The 12-month program is aimed, partly, at guests from international locations with traditionally excessive visa overstay charges, in line with an unpublished temporary final rule posted within the Federal Register on Tuesday.
It is the controversy transfer by the Trump administration to tighten immigration legal guidelines within the U.S., following a travel ban on nationals from 12 countries in June and a $250 “visa integrity fee” announcement in July.
This is what we all know concerning the bond program, based mostly on the Federal Register discover:
Who should pay?
This system applies to leisure and enterprise vacationers who want B-1 or B-2 visas to enter the U.S., and who’re coming from international locations:
- which have excessive visa overstay charges,
- the place screening and vetting data is deemed inadequate, or
- that supply Citizenship by Funding with no residency requirement.
Which international locations are these?
The U.S. Division of State is about to announce the record of nations as early as right this moment.
Overstay charges will likely be based mostly on the Division of Homeland Safety’s 2023 Entry/Exit Overstay Report.
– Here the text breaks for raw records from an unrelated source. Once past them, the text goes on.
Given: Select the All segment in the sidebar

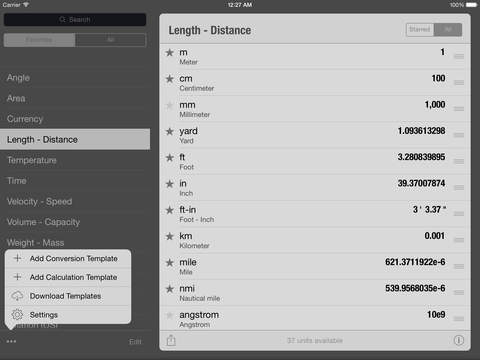Looking at the screenshot, I should click(x=111, y=40).
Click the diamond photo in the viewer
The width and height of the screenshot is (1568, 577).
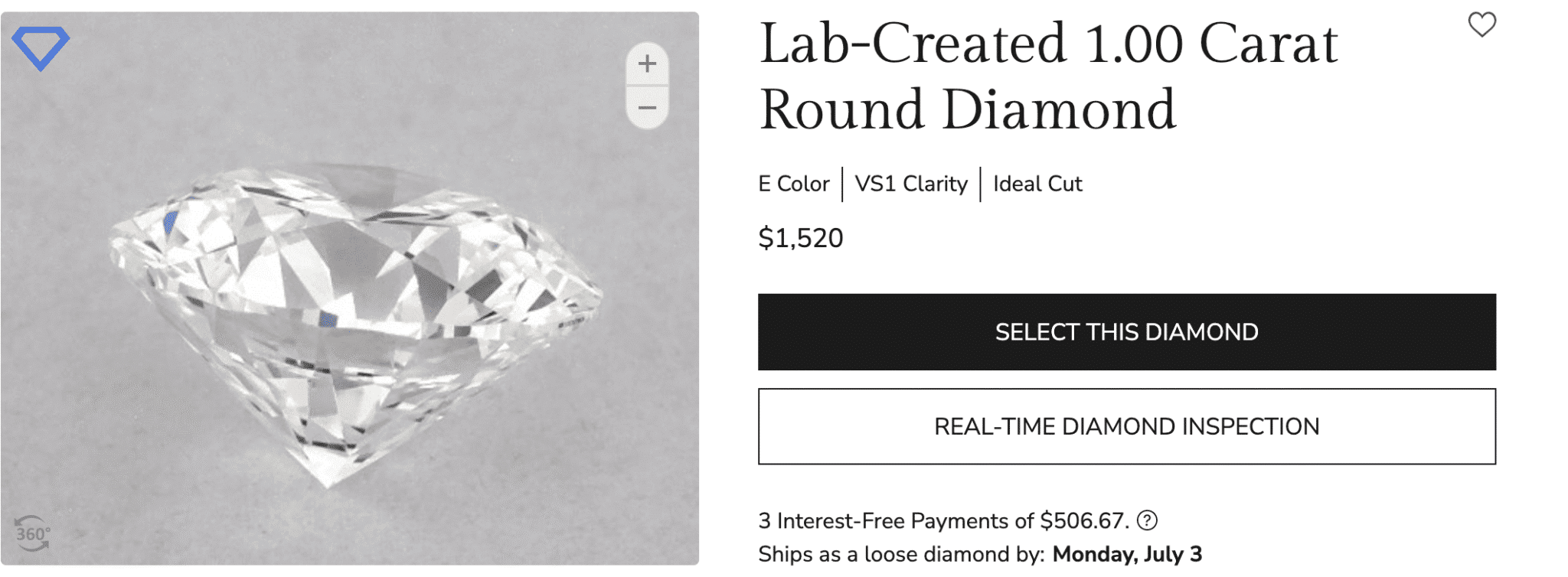[352, 321]
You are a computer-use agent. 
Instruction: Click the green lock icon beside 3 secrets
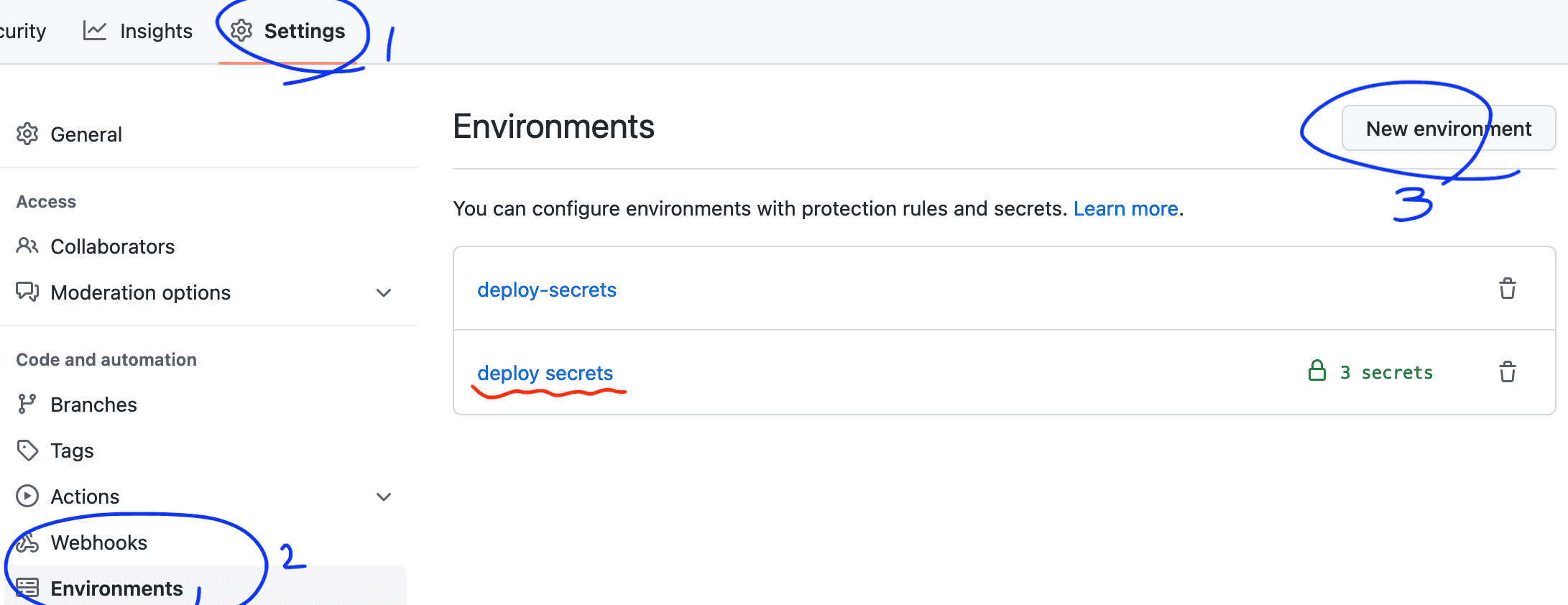[x=1316, y=371]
This report, revealed on Aug. 5, 2024, exhibits international locations with excessive overstay charges embrace Chad (50%), Laos (35%) and Haiti (31%).
Nonetheless, international locations with probably the most complete overstays, by quantity, are Mexico (roughly 49,000), Brazil (21,000), Colombia (41,000), Haiti (27,000), Venezuela (22,000) and Dominican Republic (20,000).
How many individuals should pay?
Not many.
The Division of State stated it expects round 2,000 folks will publish visa bonds throughout the pilot program, given the variety of people who find themselves certified to acquire U.S. visas and “uncertainty” surrounding the quantity of people that pays it.
How a lot are the bonds?
There are three ranges of bonds: $5,000, $10,000 and $15,000.
Bond quantities are on the discretion of consular officers, topic to pointers. The quantities will likely be based mostly on vacationers’ “private circumstances,” together with their cause for touring, employment, revenue, abilities and training.
Vacationers who’re required to pay a visa bond should enter and depart the U.S. by means of particular ports of entry, which will likely be introduced at a later date.
Why a pilot program as a substitute of a blanket rule?
The aim of the 12-month pilot is at the least two-fold, in line with the U.S. State Division.
It’s primarily aimed toward accessing the feasibility of processing and discharging bonds, which the federal government has beforehand deemed to be “cumbersome.” However it is going to additionally assist confirm whether or not bonds compel guests to adjust to their visa phrases.
The federal government’s discover, nonetheless, additionally states that the pilot program is a “instrument of diplomacy” supposed to spur international governments to cut back overstay charges of their nationals and enhance their journey screening and vetting processes.
Notably, the pilot program provides more details than the blanket $250 “visa integrity fee” introduced in July, together with when it is going to begin, how will probably be carried out, and processes to publish and refund bonds quantities.
What number of U.S. guests overstay their visa phrases?
Only one%-2% of nonimmigrant guests overstayed their visas every year from 2016 to 2022, according to the U.S. Congressional Research Service.
Nonetheless, 42% of the estimated 11 million individuals who reside within the U.S. with out authorization entered on legitimate visas, however then by no means left, knowledge exhibits.
In 2019, the Division of Homeland Safety estimated that greater than 320,000 folks overstayed their visas, although this contains vacationers who ultimately left the nation, in line with the State Division’s visa bond discover.
— CNBC’s Kaela Ling contributed to this story.